ユースケースはあくまで一例にすぎません。HAPSによって5G通信や次なる6G通信による恩恵が陸・海・空・宙のあらゆる場所に拡張されていくなかで、予想もできないようなさまざまなサービスが出現していくことが期待されます。
通信だけじゃない!? HAPSのポテンシャル
リモートセンシングでも活躍
HAPSは通信サービスだけでなく、リモートセンシングへの活用も期待されています。リモートセンシングとは、離れた位置から対象物を触らずに大きさや形、性質を観測する技術です。HAPSは地上から近いため対象物との距離や通信距離も短くなり、人工衛星よりも高解像度かつリアルタイム性のあるデータを取得できます。また、ドローン以上の巡航性能を活かして長時間の定点観測も可能となるため、リモートセンシングにおいても独自のポジションを築くことが期待されます。

リモートセンシングのユースケース
HAPSによるリモートセンシングでは、具体的にどのようなことが可能となるのでしょうか。

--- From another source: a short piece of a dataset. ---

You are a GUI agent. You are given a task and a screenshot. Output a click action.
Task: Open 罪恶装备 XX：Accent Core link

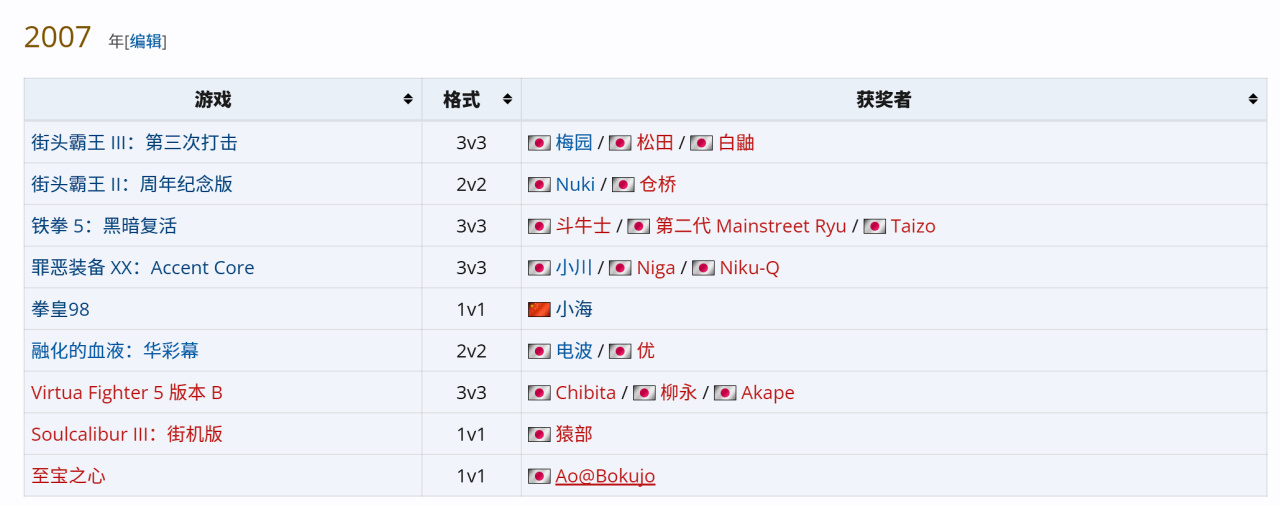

まず、モビリティ分野では視野の広い定点観測による交通状況のリアルタイム把握が考えられます。いずれは空飛ぶクルマの交通整理までできるかもしれません。状況の監視が役に立つのは交通だけではなく、高所やへき地のために人が確認することが難しいインフラ設備の保守点検や、気象・災害の予測、海難事故の捜索にも活用できます。

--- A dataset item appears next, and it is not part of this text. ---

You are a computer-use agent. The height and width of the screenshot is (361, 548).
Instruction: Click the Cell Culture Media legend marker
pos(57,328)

有事の際には災害状況をいち早く把握することにより、二次災害の予測や避難経路の把握が可能です。また、土砂災害などの後で土地の境界の識別が難しくなると、復旧の過程で所有権など法的な問題が生じる場合があります。HAPSを飛ばして上空から災害前の観測データと比較、土地の所有者や境界線をすばやく同定できれば、復旧活動を加速させることにつながります。
人工衛星よりも柔軟に運用しやすい
HAPSには機能的なメリット以外にも、運用しやすいという特徴があります。人工衛星を打ち上げる際にはロケットを用いる必要があり、技術的なハードルやコストが非常に高くなっています。また、積載している通信装置が軌道上で故障した場合も修理は困難です。HAPSなら飛ばすのはソーラー駆動する全幅25mほどの航空機※1なので、ロケットほどの発射台は必要とならず、着陸させてのメンテナンスも可能です。後述するような課題もありますが、柔軟に運用しやすい点も人工衛星にはない魅力といえます。

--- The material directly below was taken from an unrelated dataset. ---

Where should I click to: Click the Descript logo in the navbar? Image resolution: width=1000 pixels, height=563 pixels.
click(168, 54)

- ドコモが通信装置を搭載する予定のAALTO社製の機体「Zephyr」の場合
HAPSが飛び越えなければいけない壁とは
ここまでHAPSの概要やユースケースを解説してきました。実現が心待ちにされますが、商用化までにはさまざまな壁が存在しているのも事実です。
壁①「機体」
成層圏には「雲より高く天候の影響が少ない」「空気密度のバランスがよく揚力を得やすい」といったHAPSの運用に適した条件が揃っていますが、一方で高度20km付近の気温はマイナス50度前後であり、極寒の環境を飛行し続けなければなりません。そのため、機体には過酷な環境から精密機器を守るだけの剛性・保温性が求められます。また、ソーラー発電だけで機体を飛ばし続けるためには軽量化も必要です。人工衛星は軌道に乗りさえすれば重力と遠心力のバランスで周回を続けられるので、大気中を飛ぶHAPSだからこその難しさといえるかもしれません。
ドコモが通信装置を搭載予定のAALTO社製「Zephyr」は、2021年に18日間、2022年に64日間の連続飛行(無人として世界記録)を達成してきました。AALTO社は、長年飛行機の製造技術・運行経験を蓄積してきたAirbus社の子会社です。その知見を遺憾なく発揮して、HAPSによるさまざまサービスの前提になる飛行性能で他に類を見ない成果を残しています。実際のサービスにおいても飛行性能を活かし、数か月の連続飛行と定期的なHAPSの入れ替えによる継続的な通信の提供をめざしています。

壁②「電波」
電波は通信事業者が勝手に使えるものではありません。限りある周波数を電波法などのさまざまなルールの中で複雑に調整してはじめて使えるようになります。2025年3月時点では、日本国内でHAPSにどの周波数帯の電波を割り当てるかまさに調整が進められているところです。しかし、技術の開発を進める上でその調整を待っている時間はありません。現在はHAPSに利用可能であると世界規格で特定された帯域の中から、実用化が有力視されている周波数帯でさまざまな検証を進めています。その周波数帯とは2GHzの低周波数帯と38GHzの高周波数帯です。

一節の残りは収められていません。